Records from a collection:

* start *

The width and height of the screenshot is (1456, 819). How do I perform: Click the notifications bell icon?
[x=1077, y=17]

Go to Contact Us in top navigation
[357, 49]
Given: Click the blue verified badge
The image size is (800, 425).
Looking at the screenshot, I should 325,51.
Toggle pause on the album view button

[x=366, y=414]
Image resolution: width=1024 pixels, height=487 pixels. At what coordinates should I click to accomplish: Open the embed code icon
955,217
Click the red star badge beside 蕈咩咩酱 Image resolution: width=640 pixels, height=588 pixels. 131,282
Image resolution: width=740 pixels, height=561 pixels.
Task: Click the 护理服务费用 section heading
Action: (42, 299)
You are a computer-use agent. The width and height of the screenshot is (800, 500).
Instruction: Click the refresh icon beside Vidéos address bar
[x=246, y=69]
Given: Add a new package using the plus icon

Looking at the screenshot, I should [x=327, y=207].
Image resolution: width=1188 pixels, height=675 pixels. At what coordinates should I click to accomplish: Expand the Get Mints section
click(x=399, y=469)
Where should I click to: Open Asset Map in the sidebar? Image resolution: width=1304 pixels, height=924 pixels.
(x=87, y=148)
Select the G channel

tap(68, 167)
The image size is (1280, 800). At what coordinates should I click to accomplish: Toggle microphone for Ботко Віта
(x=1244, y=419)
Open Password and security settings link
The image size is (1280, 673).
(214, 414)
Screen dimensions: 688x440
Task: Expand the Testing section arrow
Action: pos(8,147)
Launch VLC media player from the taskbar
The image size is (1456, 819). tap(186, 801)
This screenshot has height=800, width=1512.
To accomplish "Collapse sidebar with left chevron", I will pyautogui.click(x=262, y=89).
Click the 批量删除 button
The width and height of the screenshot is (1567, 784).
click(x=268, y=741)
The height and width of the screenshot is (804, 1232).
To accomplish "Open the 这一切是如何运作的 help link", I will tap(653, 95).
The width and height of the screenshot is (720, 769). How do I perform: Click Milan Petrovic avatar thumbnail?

* end *

_THE EXERCISE_. Number every nonblank line of the items above as a list, and drop the blank lines.

_ANSWER BELOW_.
1. The width and height of the screenshot is (1456, 819). How do I perform: Click the notifications bell icon?
2. [x=1077, y=17]
3. Go to Contact Us in top navigation
4. [357, 49]
5. Given: Click the blue verified badge
6. The image size is (800, 425).
7. Looking at the screenshot, I should 325,51.
8. Toggle pause on the album view button
9. [x=366, y=414]
10. Image resolution: width=1024 pixels, height=487 pixels. At what coordinates should I click to accomplish: Open the embed code icon
11. 955,217
12. Click the red star badge beside 蕈咩咩酱 Image resolution: width=640 pixels, height=588 pixels. 131,282
13. Image resolution: width=740 pixels, height=561 pixels.
14. Task: Click the 护理服务费用 section heading
15. Action: (42, 299)
16. You are a computer-use agent. The width and height of the screenshot is (800, 500).
17. Instruction: Click the refresh icon beside Vidéos address bar
18. [x=246, y=69]
19. Given: Add a new package using the plus icon
20. Looking at the screenshot, I should [x=327, y=207].
21. Image resolution: width=1188 pixels, height=675 pixels. At what coordinates should I click to accomplish: Expand the Get Mints section
22. click(x=399, y=469)
23. Where should I click to: Open Asset Map in the sidebar? Image resolution: width=1304 pixels, height=924 pixels.
24. (x=87, y=148)
25. Select the G channel
26. tap(68, 167)
27. The image size is (1280, 800). At what coordinates should I click to accomplish: Toggle microphone for Ботко Віта
28. (x=1244, y=419)
29. Open Password and security settings link
30. The image size is (1280, 673).
31. (214, 414)
32. Screen dimensions: 688x440
33. Task: Expand the Testing section arrow
34. Action: pos(8,147)
35. Launch VLC media player from the taskbar
36. The image size is (1456, 819). tap(186, 801)
37. This screenshot has height=800, width=1512.
38. To accomplish "Collapse sidebar with left chevron", I will pyautogui.click(x=262, y=89).
39. Click the 批量删除 button
40. The width and height of the screenshot is (1567, 784).
41. click(x=268, y=741)
42. The height and width of the screenshot is (804, 1232).
43. To accomplish "Open the 这一切是如何运作的 help link", I will tap(653, 95).
44. The width and height of the screenshot is (720, 769). How do I perform: Click Milan Petrovic avatar thumbnail?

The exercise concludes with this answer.